◆ Given request
Copy the records word for word, starting at the first line and stopping after the line that contains "Given: Pick the".

Element lookup records

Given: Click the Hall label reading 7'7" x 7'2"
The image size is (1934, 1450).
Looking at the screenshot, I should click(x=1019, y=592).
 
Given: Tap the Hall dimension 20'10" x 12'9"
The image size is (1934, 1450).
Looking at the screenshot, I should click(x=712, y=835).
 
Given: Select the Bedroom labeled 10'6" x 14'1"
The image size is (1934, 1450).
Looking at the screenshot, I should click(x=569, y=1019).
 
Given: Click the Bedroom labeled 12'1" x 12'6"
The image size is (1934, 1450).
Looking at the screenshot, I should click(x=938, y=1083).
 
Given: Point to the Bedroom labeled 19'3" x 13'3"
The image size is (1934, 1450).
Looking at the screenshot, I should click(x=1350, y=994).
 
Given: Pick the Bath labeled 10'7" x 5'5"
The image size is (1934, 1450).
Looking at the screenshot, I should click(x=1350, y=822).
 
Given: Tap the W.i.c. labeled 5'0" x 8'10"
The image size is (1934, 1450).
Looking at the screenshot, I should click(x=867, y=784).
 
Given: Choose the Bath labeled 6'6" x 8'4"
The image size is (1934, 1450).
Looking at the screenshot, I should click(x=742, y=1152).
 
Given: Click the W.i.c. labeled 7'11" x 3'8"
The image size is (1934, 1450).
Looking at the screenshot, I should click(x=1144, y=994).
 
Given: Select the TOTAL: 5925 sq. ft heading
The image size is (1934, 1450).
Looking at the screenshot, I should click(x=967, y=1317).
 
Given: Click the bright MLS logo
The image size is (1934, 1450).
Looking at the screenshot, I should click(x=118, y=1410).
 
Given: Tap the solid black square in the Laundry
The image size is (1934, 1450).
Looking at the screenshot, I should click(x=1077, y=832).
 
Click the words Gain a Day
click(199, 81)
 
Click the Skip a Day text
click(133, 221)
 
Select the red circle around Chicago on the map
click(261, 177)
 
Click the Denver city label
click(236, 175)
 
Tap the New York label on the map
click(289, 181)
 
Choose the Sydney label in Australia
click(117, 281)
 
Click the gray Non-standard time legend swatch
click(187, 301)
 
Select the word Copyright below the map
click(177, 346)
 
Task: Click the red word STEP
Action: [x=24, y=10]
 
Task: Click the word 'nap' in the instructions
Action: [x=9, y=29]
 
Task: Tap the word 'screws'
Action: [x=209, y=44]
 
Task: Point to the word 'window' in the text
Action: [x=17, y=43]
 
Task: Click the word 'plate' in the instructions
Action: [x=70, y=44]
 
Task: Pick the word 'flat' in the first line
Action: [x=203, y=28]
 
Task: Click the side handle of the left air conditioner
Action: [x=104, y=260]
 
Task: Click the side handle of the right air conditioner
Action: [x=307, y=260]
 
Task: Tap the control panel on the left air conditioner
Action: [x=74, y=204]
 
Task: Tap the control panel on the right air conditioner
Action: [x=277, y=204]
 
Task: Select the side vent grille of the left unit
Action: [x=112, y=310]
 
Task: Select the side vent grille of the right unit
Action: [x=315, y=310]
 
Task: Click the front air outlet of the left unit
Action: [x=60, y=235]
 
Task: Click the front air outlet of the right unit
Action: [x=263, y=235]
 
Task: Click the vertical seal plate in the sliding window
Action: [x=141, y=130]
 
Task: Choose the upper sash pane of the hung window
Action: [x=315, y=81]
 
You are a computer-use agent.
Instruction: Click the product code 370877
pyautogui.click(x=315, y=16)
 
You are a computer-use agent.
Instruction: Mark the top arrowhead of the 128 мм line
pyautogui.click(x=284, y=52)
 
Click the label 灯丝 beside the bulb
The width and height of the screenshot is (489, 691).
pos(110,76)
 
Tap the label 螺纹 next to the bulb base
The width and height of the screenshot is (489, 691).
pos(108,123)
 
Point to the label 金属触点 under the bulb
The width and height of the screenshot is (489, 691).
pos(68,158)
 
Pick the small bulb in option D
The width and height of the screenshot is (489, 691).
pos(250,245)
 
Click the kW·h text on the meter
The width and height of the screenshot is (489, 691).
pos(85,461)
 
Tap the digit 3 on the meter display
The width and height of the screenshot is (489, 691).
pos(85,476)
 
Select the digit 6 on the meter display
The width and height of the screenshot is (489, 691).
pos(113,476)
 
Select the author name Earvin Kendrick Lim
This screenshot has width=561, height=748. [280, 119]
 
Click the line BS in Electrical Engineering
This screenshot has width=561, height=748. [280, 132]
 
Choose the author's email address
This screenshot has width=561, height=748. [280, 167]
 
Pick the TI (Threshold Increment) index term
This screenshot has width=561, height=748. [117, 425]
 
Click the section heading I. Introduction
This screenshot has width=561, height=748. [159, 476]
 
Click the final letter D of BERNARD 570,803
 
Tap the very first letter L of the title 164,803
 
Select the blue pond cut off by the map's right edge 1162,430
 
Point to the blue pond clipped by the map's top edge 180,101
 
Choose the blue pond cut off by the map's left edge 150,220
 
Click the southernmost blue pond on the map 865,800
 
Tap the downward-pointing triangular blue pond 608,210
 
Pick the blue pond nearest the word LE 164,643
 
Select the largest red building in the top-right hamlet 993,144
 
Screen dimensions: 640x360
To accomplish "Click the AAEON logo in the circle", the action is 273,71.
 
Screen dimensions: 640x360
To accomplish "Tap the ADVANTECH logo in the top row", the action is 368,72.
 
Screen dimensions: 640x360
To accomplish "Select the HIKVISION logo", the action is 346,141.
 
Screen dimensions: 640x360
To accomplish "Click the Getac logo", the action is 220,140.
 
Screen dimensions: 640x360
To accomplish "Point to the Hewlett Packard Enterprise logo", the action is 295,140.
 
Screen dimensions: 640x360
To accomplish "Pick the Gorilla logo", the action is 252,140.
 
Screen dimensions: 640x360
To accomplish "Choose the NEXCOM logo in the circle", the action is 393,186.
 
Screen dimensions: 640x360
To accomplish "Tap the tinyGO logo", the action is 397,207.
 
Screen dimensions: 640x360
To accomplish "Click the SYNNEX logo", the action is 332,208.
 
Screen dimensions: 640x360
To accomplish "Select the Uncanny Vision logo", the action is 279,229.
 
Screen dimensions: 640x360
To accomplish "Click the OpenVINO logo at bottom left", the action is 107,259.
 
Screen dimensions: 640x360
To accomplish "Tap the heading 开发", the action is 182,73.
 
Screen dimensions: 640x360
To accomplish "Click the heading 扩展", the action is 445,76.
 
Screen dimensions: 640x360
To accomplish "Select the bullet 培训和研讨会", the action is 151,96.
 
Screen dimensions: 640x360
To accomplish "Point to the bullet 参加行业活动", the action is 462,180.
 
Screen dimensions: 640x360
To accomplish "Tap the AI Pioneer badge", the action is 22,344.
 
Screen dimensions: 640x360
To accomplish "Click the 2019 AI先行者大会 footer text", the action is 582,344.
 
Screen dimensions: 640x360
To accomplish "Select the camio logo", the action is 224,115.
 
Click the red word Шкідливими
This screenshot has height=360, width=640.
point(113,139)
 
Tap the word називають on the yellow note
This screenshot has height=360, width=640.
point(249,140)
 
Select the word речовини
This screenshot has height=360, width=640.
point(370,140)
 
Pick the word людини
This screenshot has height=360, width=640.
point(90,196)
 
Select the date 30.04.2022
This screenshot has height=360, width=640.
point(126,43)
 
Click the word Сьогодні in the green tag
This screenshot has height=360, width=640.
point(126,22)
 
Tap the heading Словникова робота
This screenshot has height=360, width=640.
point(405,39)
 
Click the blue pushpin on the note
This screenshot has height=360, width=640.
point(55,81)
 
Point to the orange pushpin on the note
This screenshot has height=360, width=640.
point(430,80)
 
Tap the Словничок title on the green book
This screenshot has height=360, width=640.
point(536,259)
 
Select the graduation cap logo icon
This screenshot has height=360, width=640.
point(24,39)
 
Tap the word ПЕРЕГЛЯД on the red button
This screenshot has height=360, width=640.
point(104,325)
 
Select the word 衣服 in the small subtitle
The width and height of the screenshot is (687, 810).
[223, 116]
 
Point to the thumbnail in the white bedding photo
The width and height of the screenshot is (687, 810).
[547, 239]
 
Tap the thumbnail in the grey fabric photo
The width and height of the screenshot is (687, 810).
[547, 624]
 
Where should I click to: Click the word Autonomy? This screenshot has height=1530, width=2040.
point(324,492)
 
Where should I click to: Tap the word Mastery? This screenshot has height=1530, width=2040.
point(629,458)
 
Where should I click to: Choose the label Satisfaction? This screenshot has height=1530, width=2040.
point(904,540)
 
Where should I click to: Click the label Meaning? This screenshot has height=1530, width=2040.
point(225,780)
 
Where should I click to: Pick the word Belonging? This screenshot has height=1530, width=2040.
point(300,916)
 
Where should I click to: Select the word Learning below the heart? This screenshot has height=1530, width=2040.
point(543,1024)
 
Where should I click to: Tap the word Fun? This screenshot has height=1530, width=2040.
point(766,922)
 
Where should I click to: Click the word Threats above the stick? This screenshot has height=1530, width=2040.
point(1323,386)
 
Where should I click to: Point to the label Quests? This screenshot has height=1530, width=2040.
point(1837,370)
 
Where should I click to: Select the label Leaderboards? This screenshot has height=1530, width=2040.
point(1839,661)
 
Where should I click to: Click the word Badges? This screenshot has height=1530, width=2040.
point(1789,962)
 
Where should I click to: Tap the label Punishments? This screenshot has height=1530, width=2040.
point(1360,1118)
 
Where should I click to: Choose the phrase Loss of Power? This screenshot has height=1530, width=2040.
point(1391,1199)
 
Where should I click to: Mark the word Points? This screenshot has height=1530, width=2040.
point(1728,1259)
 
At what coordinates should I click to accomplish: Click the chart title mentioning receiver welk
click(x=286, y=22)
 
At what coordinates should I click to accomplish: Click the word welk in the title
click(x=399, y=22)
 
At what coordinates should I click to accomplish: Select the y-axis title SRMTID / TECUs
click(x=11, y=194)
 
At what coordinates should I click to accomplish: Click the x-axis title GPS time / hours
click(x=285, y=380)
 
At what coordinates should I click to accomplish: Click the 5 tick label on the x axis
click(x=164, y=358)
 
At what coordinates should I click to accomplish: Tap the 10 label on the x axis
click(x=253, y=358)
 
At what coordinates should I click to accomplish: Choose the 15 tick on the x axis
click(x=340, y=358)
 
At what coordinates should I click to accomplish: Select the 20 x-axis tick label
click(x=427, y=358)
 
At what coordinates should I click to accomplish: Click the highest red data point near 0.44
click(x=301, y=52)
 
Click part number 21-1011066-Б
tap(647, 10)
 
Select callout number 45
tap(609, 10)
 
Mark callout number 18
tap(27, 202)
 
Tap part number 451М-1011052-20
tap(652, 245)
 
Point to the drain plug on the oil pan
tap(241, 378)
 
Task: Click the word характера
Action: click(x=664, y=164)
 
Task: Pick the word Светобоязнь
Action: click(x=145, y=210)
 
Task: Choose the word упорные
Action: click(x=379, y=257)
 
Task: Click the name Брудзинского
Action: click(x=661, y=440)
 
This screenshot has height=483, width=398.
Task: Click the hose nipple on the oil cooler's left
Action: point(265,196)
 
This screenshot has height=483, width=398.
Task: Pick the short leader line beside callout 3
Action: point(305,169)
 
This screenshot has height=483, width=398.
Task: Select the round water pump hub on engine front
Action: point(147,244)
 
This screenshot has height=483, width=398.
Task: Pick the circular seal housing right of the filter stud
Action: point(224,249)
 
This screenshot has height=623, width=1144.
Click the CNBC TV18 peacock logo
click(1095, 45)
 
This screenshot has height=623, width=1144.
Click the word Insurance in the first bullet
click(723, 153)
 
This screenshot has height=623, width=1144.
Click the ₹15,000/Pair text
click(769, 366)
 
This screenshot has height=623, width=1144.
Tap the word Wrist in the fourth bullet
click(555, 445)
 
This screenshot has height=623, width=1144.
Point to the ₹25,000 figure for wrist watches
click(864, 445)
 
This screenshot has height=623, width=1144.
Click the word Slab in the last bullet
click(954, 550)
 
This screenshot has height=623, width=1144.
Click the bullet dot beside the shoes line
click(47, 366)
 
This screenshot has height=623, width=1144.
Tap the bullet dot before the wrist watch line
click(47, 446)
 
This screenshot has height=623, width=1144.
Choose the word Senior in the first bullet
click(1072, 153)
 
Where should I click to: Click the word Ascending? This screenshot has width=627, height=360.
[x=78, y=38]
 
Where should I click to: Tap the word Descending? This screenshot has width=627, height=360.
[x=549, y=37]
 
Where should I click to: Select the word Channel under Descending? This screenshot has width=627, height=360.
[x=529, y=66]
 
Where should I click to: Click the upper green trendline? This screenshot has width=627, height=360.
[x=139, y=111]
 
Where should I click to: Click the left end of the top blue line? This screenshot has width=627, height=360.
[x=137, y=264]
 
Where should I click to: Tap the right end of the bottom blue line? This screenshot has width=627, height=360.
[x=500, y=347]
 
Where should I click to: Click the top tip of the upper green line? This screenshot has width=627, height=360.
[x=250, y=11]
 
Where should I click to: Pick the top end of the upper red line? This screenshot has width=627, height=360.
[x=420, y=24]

◆ Complete response
Given: Click the Hall label reading 7'7" x 7'2"
The image size is (1934, 1450).
Looking at the screenshot, I should click(x=1019, y=592).
 
Given: Tap the Hall dimension 20'10" x 12'9"
The image size is (1934, 1450).
Looking at the screenshot, I should click(x=712, y=835).
 
Given: Select the Bedroom labeled 10'6" x 14'1"
The image size is (1934, 1450).
Looking at the screenshot, I should click(x=569, y=1019).
 
Given: Click the Bedroom labeled 12'1" x 12'6"
The image size is (1934, 1450).
Looking at the screenshot, I should click(x=938, y=1083).
 
Given: Point to the Bedroom labeled 19'3" x 13'3"
The image size is (1934, 1450).
Looking at the screenshot, I should click(x=1350, y=994).
 
Given: Pick the Bath labeled 10'7" x 5'5"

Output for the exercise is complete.